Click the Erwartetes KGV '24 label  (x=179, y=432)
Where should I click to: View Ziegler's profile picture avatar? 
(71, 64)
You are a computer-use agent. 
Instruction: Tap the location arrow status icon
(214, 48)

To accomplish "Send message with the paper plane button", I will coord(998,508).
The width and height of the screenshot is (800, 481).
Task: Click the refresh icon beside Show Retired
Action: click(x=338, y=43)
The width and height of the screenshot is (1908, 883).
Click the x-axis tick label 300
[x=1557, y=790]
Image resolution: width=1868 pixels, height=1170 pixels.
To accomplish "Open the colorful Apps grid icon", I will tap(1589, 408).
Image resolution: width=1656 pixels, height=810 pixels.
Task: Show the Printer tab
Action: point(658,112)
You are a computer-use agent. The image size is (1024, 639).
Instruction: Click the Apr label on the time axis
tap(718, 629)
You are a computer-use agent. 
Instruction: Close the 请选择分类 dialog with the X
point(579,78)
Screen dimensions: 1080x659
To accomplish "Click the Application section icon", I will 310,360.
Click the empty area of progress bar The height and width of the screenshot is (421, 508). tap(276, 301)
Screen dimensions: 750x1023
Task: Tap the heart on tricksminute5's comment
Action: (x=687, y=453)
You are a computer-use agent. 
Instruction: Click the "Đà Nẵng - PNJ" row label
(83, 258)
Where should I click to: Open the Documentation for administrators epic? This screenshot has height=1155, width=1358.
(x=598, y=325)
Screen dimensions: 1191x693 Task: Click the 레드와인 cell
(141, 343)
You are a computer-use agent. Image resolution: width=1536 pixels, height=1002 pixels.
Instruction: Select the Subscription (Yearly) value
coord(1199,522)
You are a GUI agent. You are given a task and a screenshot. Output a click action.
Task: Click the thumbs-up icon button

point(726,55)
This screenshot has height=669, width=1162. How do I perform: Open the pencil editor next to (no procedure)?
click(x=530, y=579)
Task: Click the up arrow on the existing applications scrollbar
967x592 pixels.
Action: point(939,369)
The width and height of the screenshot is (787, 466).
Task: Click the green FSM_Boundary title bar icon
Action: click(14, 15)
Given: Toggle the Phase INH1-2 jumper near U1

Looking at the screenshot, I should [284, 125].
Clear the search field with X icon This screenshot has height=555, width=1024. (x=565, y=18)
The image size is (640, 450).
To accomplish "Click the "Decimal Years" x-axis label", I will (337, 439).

[What is required]:
The string "size" may occur in the listing; show every line where it does.

[Output of the task]:
You are a computer-use agent. The image size is (1024, 639).
The image size is (640, 450).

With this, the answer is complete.